> **The task**
Nothing in the entries should be altered. Write them out in full.

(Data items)
"""

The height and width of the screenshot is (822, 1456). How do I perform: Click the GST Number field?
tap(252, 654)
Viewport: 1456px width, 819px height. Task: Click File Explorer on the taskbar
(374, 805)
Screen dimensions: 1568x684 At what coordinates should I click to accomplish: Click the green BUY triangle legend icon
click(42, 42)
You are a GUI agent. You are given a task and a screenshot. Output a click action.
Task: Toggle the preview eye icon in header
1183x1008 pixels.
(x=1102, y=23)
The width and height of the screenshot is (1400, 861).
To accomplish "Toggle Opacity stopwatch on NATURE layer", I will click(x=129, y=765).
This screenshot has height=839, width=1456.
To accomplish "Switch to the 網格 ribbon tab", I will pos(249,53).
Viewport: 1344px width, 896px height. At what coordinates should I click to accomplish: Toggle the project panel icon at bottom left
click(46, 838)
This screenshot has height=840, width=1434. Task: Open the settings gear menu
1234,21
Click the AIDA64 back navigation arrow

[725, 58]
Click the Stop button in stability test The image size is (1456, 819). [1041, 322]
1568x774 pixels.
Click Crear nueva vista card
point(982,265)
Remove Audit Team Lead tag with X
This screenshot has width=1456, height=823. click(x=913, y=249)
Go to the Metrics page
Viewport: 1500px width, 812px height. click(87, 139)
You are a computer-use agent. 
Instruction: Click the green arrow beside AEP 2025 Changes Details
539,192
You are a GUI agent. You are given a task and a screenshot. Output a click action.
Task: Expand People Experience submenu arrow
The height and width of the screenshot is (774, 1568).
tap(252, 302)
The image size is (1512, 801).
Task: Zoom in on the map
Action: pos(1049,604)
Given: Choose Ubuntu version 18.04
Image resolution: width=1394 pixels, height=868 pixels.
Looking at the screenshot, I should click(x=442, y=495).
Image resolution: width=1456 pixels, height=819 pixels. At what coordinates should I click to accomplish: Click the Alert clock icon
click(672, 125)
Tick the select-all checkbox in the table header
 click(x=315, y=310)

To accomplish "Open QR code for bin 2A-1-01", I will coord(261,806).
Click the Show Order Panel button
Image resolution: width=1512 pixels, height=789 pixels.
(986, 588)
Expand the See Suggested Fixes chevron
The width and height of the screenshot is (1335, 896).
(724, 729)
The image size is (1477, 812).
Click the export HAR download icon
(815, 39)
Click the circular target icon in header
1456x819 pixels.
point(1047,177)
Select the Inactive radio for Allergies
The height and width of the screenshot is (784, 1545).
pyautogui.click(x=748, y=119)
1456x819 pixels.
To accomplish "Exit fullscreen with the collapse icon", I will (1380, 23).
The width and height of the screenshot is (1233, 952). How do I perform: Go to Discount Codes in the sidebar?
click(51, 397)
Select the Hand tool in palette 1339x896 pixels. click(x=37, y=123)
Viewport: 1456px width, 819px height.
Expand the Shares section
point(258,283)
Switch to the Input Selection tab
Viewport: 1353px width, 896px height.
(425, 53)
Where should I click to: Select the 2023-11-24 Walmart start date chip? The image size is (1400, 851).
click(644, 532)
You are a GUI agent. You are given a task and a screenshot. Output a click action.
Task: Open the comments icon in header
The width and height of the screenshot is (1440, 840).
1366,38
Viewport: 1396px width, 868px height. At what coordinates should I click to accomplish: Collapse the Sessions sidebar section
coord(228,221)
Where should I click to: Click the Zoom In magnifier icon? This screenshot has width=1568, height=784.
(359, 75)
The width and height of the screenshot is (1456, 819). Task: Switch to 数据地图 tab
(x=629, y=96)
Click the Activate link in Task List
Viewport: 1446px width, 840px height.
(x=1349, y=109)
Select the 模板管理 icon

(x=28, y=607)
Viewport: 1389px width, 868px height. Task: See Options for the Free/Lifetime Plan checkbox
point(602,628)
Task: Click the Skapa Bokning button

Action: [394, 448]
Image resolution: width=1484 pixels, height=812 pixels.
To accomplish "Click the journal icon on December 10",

"""

> **Response area**
The height and width of the screenshot is (822, 1456). How do I perform: Click the GST Number field?
tap(252, 654)
Viewport: 1456px width, 819px height. Task: Click File Explorer on the taskbar
(374, 805)
Screen dimensions: 1568x684 At what coordinates should I click to accomplish: Click the green BUY triangle legend icon
click(42, 42)
You are a GUI agent. You are given a task and a screenshot. Output a click action.
Task: Toggle the preview eye icon in header
1183x1008 pixels.
(x=1102, y=23)
The width and height of the screenshot is (1400, 861).
To accomplish "Toggle Opacity stopwatch on NATURE layer", I will click(x=129, y=765).
This screenshot has height=839, width=1456.
To accomplish "Switch to the 網格 ribbon tab", I will pos(249,53).
Viewport: 1344px width, 896px height. At what coordinates should I click to accomplish: Toggle the project panel icon at bottom left
click(46, 838)
This screenshot has height=840, width=1434. Task: Open the settings gear menu
1234,21
Click the AIDA64 back navigation arrow

[725, 58]
Click the Stop button in stability test The image size is (1456, 819). [1041, 322]
1568x774 pixels.
Click Crear nueva vista card
point(982,265)
Remove Audit Team Lead tag with X
This screenshot has width=1456, height=823. click(x=913, y=249)
Go to the Metrics page
Viewport: 1500px width, 812px height. click(87, 139)
You are a computer-use agent. 
Instruction: Click the green arrow beside AEP 2025 Changes Details
539,192
You are a GUI agent. You are given a task and a screenshot. Output a click action.
Task: Expand People Experience submenu arrow
The height and width of the screenshot is (774, 1568).
tap(252, 302)
The image size is (1512, 801).
Task: Zoom in on the map
Action: pos(1049,604)
Given: Choose Ubuntu version 18.04
Image resolution: width=1394 pixels, height=868 pixels.
Looking at the screenshot, I should click(x=442, y=495).
Image resolution: width=1456 pixels, height=819 pixels. At what coordinates should I click to accomplish: Click the Alert clock icon
click(672, 125)
Tick the select-all checkbox in the table header
 click(x=315, y=310)

To accomplish "Open QR code for bin 2A-1-01", I will coord(261,806).
Click the Show Order Panel button
Image resolution: width=1512 pixels, height=789 pixels.
(986, 588)
Expand the See Suggested Fixes chevron
The width and height of the screenshot is (1335, 896).
(724, 729)
The image size is (1477, 812).
Click the export HAR download icon
(815, 39)
Click the circular target icon in header
1456x819 pixels.
point(1047,177)
Select the Inactive radio for Allergies
The height and width of the screenshot is (784, 1545).
pyautogui.click(x=748, y=119)
1456x819 pixels.
To accomplish "Exit fullscreen with the collapse icon", I will (1380, 23).
The width and height of the screenshot is (1233, 952). How do I perform: Go to Discount Codes in the sidebar?
click(51, 397)
Select the Hand tool in palette 1339x896 pixels. click(x=37, y=123)
Viewport: 1456px width, 819px height.
Expand the Shares section
point(258,283)
Switch to the Input Selection tab
Viewport: 1353px width, 896px height.
(425, 53)
Where should I click to: Select the 2023-11-24 Walmart start date chip? The image size is (1400, 851).
click(644, 532)
You are a GUI agent. You are given a task and a screenshot. Output a click action.
Task: Open the comments icon in header
The width and height of the screenshot is (1440, 840).
1366,38
Viewport: 1396px width, 868px height. At what coordinates should I click to accomplish: Collapse the Sessions sidebar section
coord(228,221)
Where should I click to: Click the Zoom In magnifier icon? This screenshot has width=1568, height=784.
(359, 75)
The width and height of the screenshot is (1456, 819). Task: Switch to 数据地图 tab
(x=629, y=96)
Click the Activate link in Task List
Viewport: 1446px width, 840px height.
(x=1349, y=109)
Select the 模板管理 icon

(x=28, y=607)
Viewport: 1389px width, 868px height. Task: See Options for the Free/Lifetime Plan checkbox
point(602,628)
Task: Click the Skapa Bokning button

Action: [394, 448]
Image resolution: width=1484 pixels, height=812 pixels.
To accomplish "Click the journal icon on December 10",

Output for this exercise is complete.